Zwischen den Säureattacken kann es zur Remineralisation kommen, wenn Speichel Calcium, Phosphat und Pufferkapazität bereitstellt. Fluorid fördert diesen Prozess, reduziert die Löslichkeit des Zahns und hemmt zusätzlich die bakterielle Säureproduktion. Überwiegt jedoch die Demineralisation, entwickelt sich aus der Initialläsion eine kavitierende Läsion. Nach Durchbruch des Schmelzes breitet sich Karies im Dentin wegen dessen höherem organischen Anteil und tubulärer Struktur schneller aus. Es folgen bakterielle Invasion, Proteolyse und bei Progression Pulpitis bis hin zur Pulpanekrose.
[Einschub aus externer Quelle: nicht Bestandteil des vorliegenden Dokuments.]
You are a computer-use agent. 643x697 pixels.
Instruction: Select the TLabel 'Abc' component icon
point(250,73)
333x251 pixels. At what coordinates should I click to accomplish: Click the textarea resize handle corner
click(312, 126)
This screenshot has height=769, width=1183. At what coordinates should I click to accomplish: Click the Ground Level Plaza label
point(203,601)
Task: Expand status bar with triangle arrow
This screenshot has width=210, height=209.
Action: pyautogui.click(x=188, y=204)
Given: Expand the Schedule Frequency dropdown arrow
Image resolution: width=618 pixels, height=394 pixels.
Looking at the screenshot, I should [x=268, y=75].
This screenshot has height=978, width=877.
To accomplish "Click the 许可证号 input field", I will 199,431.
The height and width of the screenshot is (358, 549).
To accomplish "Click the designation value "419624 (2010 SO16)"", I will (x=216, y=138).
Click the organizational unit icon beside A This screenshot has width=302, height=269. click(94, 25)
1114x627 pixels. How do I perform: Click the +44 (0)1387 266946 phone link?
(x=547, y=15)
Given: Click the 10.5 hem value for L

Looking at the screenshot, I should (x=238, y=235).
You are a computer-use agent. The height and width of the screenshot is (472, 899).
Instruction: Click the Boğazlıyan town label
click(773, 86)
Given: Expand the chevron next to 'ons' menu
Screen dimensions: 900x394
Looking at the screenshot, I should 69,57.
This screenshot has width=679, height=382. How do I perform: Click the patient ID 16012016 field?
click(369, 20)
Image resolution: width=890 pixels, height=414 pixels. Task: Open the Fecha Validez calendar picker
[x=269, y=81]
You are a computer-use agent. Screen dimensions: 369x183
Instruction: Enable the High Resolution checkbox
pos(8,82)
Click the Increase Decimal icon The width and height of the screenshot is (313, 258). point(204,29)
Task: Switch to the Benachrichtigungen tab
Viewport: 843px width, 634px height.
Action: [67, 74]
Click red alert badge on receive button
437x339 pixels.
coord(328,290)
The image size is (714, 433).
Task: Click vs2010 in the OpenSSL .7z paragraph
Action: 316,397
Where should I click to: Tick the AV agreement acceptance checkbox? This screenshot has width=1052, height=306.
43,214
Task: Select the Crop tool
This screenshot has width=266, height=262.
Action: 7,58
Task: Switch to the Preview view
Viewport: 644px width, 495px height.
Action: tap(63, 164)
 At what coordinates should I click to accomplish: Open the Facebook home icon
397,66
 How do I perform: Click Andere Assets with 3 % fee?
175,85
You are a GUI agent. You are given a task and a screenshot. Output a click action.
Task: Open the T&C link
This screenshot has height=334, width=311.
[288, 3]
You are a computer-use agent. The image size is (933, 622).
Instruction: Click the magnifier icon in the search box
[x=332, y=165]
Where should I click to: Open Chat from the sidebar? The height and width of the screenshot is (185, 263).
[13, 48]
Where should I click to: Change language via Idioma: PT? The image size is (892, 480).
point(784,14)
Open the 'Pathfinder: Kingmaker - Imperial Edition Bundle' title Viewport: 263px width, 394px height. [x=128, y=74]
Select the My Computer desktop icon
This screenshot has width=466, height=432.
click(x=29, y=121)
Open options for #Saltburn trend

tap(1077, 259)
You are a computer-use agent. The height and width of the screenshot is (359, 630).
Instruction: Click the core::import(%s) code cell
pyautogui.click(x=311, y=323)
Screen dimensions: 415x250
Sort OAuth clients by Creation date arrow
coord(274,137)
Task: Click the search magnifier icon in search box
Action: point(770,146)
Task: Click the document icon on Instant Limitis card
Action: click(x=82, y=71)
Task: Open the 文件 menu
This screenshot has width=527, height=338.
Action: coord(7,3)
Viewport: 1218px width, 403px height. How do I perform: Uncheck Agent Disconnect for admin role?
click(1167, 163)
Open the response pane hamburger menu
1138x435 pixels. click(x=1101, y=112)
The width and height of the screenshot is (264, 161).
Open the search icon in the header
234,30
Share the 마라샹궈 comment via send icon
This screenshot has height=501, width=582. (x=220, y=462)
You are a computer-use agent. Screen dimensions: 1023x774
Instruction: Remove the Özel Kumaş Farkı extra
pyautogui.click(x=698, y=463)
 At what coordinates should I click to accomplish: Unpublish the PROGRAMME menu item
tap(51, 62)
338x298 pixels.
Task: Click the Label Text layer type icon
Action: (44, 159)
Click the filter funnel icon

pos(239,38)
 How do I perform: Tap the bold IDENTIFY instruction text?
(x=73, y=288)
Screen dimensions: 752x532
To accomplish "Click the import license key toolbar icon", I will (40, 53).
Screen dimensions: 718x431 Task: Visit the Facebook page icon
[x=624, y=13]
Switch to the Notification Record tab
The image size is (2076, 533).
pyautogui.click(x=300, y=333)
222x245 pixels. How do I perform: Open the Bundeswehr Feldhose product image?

Die heutige „ecological plaque hypothesis“ erklärt, dass nicht eine klassische Ansteckung allein, sondern Umweltbedingungen im Biofilm eine Selektion acidogener und acidurischer Keime bewirken. Deshalb ist Karies eine chronische Dysbioseerkrankung. Bei Wurzelkaries genügen bereits weniger starke pH-Abfälle, da Zement und Dentin mineralärmer sind. Das erklärt die hohe Anfälligkeit älterer Menschen mit Gingivarezessionen und Xerostomie.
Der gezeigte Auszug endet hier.